CHECK YOUR UNDERSTANDING
[A] Could you update the Mozambique article, starting with "Portugal announced that" and going on through "years to come.", with "military personnel" replaced by "troops"?
[B] Can you condense the paragraph of the Mozambique article that begins "It is estimated that tens of thousands" into a short bulleted list of its main facts?
[C] Would you proceed with the Mozambique article from the point where it stops?

TEXT PASSAGE

* * *

The UN is attempting to step up its humanitarian relief efforts to northern Mozambique where, after a week of fighting, ISIS-backed rebels now control roughly half the town of Palma. Unfortunately for all, a lack of international coordination and funding is slowing the response to the unfolding tragedy.
The UN Office for the Coordination of Humanitarian Affairs issued a statement Monday citing grave risk for women and children in the region of Cabo Delgado in northern Mozambique, which has been the target of brutal Islamist attacks for four years. The statement also noted that humanitarian efforts were currently hampered by the fact that a fundraising appeal has only achieved one percent of its desired goal of $254 million.
It is estimated that tens of thousands will be displaced by the violence around Palma, which until Wednesday had a population of some 70,000 and served as a gateway to Africa’s largest liquified natural gas project. About 5,300 refugees from the siege have been registered throughout Cabo Delgado, with many fleeing by rescue boat to the provincial capital of Pemba, some 150 miles south as the crow flies.
The international response to the ongoing violence in Palma and Cabo Delgado more generally has thus far been one of public denouncements and promises of military aid.
Portugal announced that it will be sending 60 military personnel to the region in an effort to bolster the security capabilities of its former colony. Meanwhile, a number of British SAS in Kenya are standing by in the event that more British workers need rescuing and a dozen soldiers from US Special Forces deployed to Mozambique earlier in the month to assist with counterinsurgency operations.
That nations are concerned with evacuating and assisting their own people is understandable, and even admirable, but it will not be near enough to help stabilize the region and prevent even greater suffering from sweeping through Eastern Africa in years to come.

* * *

INPUT DATA
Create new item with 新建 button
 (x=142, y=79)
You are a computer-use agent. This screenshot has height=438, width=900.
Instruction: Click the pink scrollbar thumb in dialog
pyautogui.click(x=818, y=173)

* * *

ANSWER LIST
[A]
Portugal announced that it will be sending 60 troops to the region in an effort to bolster the security capabilities of its former colony. Meanwhile, a number of British SAS in Kenya are standing by in the event that more British workers need rescuing and a dozen soldiers from US Special Forces deployed to Mozambique earlier in the month to assist with counterinsurgency operations.
That nations are concerned with evacuating and assisting their own people is understandable, and even admirable, but it will not be near enough to help stabilize the region and prevent even greater suffering from sweeping through Eastern Africa in years to come.

[B]
- Tens of thousands are expected to be displaced by the violence around Palma.
- Until Wednesday, Palma had about 70,000 residents and was a gateway to Africa's largest liquified natural gas project.
- About 5,300 refugees from the siege have been registered throughout Cabo Delgado.
- Many fled by rescue boat to Pemba, the provincial capital, about 150 miles south.

[C]
For that, a coordinated international effort to bring direly needed humanitarian assistance to the region is necessary.
Mozambique, like many African nations, has been buffeted over the last year by a so-called “triple threat” of climate catastrophes, endemic conflict, and COVID-19. Its people are increasingly tired, hungry, without shelter, targeted for the depredations of extremist rebels, lacking in basic necessities, and plagued by diseases that are preventable with medications common to more developed nations.
Put simply, military assistance is needed to secure some semblance of political stability, but that stability will be useless so long as the people of Mozambique are caught between the brutality of insurgency and the oppressiveness of endemic corruption.
The world has feasted its eyes on government-led tragedies such as those in Syria and Myanmar. Chest thumping by the international community has indeed become something close to banal when it comes to those conflicts that might be used as a proxy for gray zone warfare between the great powers.
Yet when faced the specter of utterly preventable tragedy and needless suffering in southern Africa, the necessary international aid packages just can’t be found.
The world has extracted value from Africa for centuries. The many tragedies in Mozambique, however, are an opportunity to invest.